▶ [WORK TO BE COMPLETED]
Rewrite the rows as a numbered list with no blank lines. Begin with the line containing "The width and height of the screenshot is (1600, 628)." and end with the line containing "coordinates (126, 309).", including both of those lines.

Dataset excerpts:

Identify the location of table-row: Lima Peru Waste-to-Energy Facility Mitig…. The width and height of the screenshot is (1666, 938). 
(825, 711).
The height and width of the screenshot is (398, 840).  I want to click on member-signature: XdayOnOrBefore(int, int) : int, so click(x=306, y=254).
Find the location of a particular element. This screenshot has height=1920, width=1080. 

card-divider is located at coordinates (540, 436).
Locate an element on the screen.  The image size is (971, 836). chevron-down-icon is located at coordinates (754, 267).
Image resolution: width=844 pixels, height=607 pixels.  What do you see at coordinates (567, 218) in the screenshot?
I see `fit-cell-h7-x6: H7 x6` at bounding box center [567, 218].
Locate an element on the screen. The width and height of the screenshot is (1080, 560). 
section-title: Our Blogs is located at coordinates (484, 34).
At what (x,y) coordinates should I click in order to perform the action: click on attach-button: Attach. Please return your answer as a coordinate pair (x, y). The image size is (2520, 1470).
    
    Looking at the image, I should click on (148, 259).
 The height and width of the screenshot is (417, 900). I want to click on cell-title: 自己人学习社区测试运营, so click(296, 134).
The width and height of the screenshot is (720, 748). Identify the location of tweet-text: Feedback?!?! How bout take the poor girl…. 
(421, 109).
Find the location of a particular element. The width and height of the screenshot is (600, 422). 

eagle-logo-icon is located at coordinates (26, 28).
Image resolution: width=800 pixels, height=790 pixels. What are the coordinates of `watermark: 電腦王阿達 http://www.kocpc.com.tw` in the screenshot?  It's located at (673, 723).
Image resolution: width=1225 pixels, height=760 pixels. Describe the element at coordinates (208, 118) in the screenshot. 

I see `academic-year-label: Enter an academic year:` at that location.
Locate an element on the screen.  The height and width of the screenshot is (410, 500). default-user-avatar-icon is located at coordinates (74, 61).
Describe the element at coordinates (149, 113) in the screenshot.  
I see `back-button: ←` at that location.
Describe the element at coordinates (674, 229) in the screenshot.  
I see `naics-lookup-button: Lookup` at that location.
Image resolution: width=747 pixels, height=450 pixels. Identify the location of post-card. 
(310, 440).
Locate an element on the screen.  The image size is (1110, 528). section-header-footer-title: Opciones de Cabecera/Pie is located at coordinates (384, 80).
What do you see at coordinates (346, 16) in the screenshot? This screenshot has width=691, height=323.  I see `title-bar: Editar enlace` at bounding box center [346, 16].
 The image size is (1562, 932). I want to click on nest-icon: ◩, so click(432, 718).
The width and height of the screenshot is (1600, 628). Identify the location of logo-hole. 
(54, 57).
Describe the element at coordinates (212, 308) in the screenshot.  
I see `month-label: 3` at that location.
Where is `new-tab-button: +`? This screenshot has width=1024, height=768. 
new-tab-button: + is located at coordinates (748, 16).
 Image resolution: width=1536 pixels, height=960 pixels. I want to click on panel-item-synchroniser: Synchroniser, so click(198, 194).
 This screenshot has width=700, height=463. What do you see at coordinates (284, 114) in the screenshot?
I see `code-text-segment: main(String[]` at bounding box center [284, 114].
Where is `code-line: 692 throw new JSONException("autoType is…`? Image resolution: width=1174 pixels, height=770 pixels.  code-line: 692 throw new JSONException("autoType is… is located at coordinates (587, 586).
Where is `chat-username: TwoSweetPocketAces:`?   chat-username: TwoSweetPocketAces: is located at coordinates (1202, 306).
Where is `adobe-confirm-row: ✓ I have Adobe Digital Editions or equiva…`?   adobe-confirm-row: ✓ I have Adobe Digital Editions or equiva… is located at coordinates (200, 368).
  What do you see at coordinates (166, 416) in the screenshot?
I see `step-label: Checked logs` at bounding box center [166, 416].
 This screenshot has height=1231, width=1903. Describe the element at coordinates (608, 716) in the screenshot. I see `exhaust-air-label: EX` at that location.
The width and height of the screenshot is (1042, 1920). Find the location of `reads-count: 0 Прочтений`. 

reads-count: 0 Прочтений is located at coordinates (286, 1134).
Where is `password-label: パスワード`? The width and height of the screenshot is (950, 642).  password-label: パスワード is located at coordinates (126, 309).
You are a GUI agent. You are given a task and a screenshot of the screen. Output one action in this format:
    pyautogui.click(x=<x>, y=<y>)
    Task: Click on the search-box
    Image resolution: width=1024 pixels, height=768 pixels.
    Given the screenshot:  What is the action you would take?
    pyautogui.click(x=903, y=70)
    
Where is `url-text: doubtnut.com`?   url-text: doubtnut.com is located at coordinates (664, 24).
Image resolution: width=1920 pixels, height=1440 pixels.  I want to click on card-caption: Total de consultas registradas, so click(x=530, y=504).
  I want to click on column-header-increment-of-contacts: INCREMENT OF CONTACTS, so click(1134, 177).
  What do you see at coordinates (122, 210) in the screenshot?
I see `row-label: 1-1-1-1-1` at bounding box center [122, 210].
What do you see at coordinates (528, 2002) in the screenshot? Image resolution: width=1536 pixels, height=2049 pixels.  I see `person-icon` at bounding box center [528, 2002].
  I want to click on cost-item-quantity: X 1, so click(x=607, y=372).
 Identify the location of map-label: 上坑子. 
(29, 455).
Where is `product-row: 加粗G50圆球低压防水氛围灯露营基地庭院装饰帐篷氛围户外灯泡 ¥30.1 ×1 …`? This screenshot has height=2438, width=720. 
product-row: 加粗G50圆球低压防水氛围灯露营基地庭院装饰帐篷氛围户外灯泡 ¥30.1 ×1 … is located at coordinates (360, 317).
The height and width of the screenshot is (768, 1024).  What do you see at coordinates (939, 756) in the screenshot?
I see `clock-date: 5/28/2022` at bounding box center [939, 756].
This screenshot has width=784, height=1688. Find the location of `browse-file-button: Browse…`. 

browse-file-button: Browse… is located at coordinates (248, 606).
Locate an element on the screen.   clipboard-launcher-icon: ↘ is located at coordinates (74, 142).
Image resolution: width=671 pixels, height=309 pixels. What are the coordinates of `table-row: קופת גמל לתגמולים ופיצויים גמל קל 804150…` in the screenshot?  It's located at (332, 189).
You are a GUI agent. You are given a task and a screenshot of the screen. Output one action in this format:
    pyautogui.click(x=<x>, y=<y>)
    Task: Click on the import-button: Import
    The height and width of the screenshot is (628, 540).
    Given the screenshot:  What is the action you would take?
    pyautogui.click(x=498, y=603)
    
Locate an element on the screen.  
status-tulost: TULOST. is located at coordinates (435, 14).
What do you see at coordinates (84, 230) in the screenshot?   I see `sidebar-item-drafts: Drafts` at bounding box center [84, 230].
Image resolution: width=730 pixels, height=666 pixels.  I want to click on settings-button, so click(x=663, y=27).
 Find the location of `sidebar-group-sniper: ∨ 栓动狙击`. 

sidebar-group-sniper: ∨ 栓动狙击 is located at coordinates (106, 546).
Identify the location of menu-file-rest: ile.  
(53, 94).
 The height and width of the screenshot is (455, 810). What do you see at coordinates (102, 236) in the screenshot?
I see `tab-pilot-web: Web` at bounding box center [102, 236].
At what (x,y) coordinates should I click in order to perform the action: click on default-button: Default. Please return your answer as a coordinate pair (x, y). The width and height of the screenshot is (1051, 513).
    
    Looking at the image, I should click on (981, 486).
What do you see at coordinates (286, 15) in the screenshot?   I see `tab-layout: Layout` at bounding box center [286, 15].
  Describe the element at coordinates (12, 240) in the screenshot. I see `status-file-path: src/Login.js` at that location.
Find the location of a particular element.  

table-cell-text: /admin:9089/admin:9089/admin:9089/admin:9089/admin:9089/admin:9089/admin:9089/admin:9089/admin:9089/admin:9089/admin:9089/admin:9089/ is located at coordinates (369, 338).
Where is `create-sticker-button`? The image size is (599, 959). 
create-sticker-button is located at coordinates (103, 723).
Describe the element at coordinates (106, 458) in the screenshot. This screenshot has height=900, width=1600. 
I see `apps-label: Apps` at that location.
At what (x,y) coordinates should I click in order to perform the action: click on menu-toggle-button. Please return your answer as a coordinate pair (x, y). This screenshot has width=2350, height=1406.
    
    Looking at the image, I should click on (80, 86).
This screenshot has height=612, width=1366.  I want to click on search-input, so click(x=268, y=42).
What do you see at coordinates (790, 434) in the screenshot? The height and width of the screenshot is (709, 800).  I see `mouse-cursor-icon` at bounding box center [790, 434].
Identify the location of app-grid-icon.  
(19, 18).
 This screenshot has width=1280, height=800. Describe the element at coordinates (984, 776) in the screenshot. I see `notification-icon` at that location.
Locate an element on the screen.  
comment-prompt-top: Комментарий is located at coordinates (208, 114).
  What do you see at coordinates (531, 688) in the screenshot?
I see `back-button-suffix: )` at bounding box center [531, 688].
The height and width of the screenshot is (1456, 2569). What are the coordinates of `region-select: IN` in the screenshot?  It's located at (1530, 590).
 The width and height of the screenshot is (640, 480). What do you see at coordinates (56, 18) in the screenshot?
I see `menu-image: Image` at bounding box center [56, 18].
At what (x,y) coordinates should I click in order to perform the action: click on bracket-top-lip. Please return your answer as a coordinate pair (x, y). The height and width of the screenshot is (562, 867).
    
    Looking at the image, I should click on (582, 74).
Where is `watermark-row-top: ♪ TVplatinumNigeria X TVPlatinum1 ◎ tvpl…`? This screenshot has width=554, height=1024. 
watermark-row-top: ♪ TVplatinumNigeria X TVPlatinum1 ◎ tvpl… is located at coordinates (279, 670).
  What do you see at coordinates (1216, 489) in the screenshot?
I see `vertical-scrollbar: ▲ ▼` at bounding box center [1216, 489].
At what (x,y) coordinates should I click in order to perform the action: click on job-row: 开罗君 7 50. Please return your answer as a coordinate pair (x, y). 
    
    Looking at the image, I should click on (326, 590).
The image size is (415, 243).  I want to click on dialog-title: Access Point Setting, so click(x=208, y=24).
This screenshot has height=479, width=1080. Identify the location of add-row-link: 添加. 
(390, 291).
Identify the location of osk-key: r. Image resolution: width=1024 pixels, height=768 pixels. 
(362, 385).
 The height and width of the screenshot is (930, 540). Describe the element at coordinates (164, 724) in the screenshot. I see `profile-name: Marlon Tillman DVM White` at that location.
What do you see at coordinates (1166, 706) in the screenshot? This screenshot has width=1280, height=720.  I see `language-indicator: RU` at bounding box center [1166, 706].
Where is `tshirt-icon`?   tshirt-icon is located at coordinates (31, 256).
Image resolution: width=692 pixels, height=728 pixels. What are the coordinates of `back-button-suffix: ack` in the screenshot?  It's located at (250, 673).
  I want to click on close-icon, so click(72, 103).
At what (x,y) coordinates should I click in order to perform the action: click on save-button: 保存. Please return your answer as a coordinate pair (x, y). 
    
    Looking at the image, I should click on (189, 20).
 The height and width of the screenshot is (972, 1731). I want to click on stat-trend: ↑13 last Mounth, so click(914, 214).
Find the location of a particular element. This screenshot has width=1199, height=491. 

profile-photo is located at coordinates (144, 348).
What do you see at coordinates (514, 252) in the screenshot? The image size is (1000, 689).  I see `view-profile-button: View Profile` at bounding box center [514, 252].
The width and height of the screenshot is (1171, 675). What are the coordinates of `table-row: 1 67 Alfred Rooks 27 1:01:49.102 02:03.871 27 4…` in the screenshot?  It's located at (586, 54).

▶ [EXERCISE OUTPUT]
1. The width and height of the screenshot is (1600, 628). Identify the location of logo-hole. 
2. (54, 57).
3. Describe the element at coordinates (212, 308) in the screenshot.  
4. I see `month-label: 3` at that location.
5. Where is `new-tab-button: +`? This screenshot has width=1024, height=768. 
6. new-tab-button: + is located at coordinates (748, 16).
7.  Image resolution: width=1536 pixels, height=960 pixels. I want to click on panel-item-synchroniser: Synchroniser, so click(198, 194).
8.  This screenshot has width=700, height=463. What do you see at coordinates (284, 114) in the screenshot?
9. I see `code-text-segment: main(String[]` at bounding box center [284, 114].
10. Where is `code-line: 692 throw new JSONException("autoType is…`? Image resolution: width=1174 pixels, height=770 pixels.  code-line: 692 throw new JSONException("autoType is… is located at coordinates (587, 586).
11. Where is `chat-username: TwoSweetPocketAces:`?   chat-username: TwoSweetPocketAces: is located at coordinates (1202, 306).
12. Where is `adobe-confirm-row: ✓ I have Adobe Digital Editions or equiva…`?   adobe-confirm-row: ✓ I have Adobe Digital Editions or equiva… is located at coordinates (200, 368).
13.   What do you see at coordinates (166, 416) in the screenshot?
14. I see `step-label: Checked logs` at bounding box center [166, 416].
15.  This screenshot has height=1231, width=1903. Describe the element at coordinates (608, 716) in the screenshot. I see `exhaust-air-label: EX` at that location.
16. The width and height of the screenshot is (1042, 1920). Find the location of `reads-count: 0 Прочтений`. 
17. reads-count: 0 Прочтений is located at coordinates (286, 1134).
18. Where is `password-label: パスワード`? The width and height of the screenshot is (950, 642).  password-label: パスワード is located at coordinates (126, 309).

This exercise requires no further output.